Unfortunately, after a full week of rest I came home pretty discouraged - everything was still achey and I was starting to feel like the real problem might be originating in my back - on both sides. Gah. Though I gave it a good try, I had a very difficult time getting back into my routine. It's hard to get up at 4 am and be raring to go when you hurt from head to toe. After two weeks at home, I took off again to visit Little Helen and decided to once again take the time I was away as a rest period. Mind you, we did a ton of walking while I was there and by the end of that trip the tugging in the leg was becoming less and less, though the foot issue seemed to be getting worse.
When I returned home after Memorial Day, I began my normal exercise routine and what do you know all the issues began to flair up again. I guess I'm getting the message that the left side of my body is pretty unbalanced and I'm going to have to get with some sort of doctor. This whole situation has been quite frustrating and discouraging!

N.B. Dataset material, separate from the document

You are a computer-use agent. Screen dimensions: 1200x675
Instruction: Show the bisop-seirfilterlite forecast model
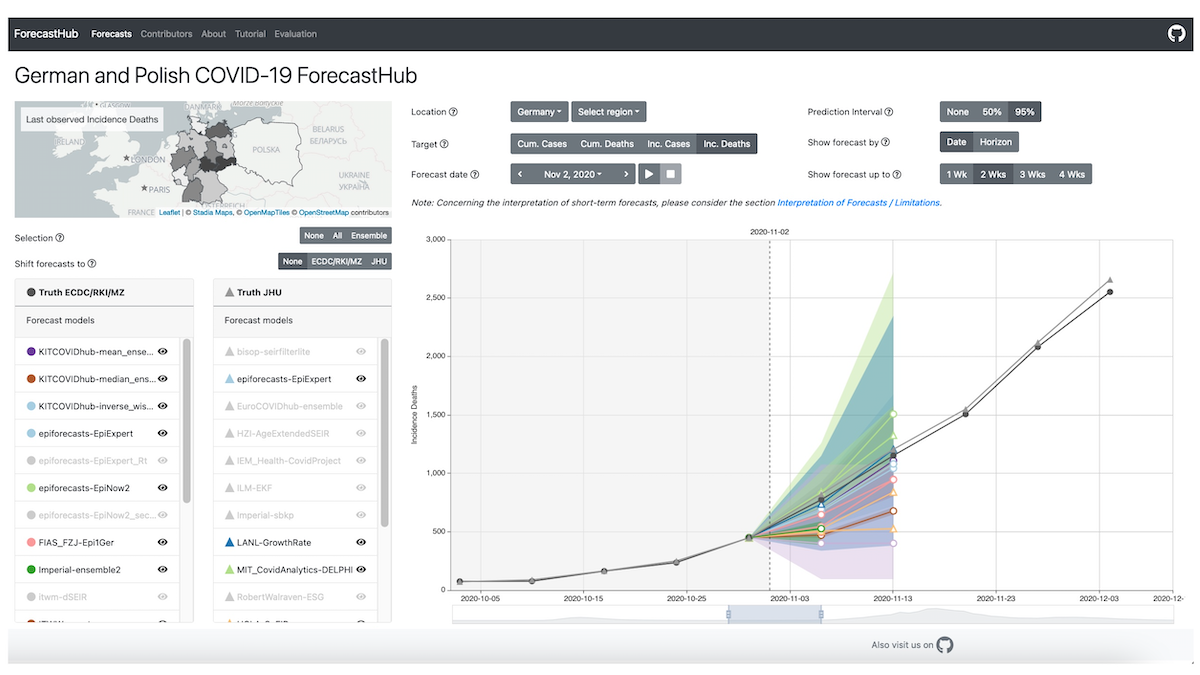pyautogui.click(x=361, y=352)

For the time being, I am rolling, icing, and getting Mr. Helen to massage my sore foot. I also decided to try to stick with the treadmill as much as I can to give myself a softer surface until some of this stuff calms down. That has actually been easy as it has been grey and dreary and raining and cold. Yep, cold. 48 degrees overnight, for example.
I am in deep love with my Zero Scale. Never thought I'd say that about a scale but it's true. This tool has completely kept me from worrying and agonizing about my weight. I jump on, see progress (or don't!) and for the most part it doesn't affect my mood in regards to my weight.
Still, I haven't been using it very much as during most of the month of May as I was away on vacation and in vacation mode, which means I give myself a break from the scale and food tracking. It doesn't mean I allow myself to go completely off the rails but I will say a little more pasta was consumed than I would normally partake of. Delicious pasta is not Paleo or Primal or anything that should be eaten in quantity unless one is training for a marathon or some other such endurance event, which I am not.
I also have a long term goal to be at that size when my friend Em gets married in October. I think it's going to require me to lose around 15 more lbs., so really I've only gotten around halfway through the weight loss I need to get to my size goal and now it's time to get down to brass tacks.
I've always admired Lori's habit of setting monthly goals. Somehow they seem more reasonable and reachable than trying to attack a big mountain. As May wound down I sort of cooked up a plan and I started a personal challenge on June 1. My goal in June is to lose 6 pounds. That weight I want to lose already feels less overwhelming and totally doable by October... assuming I don't vacate too much between now and then!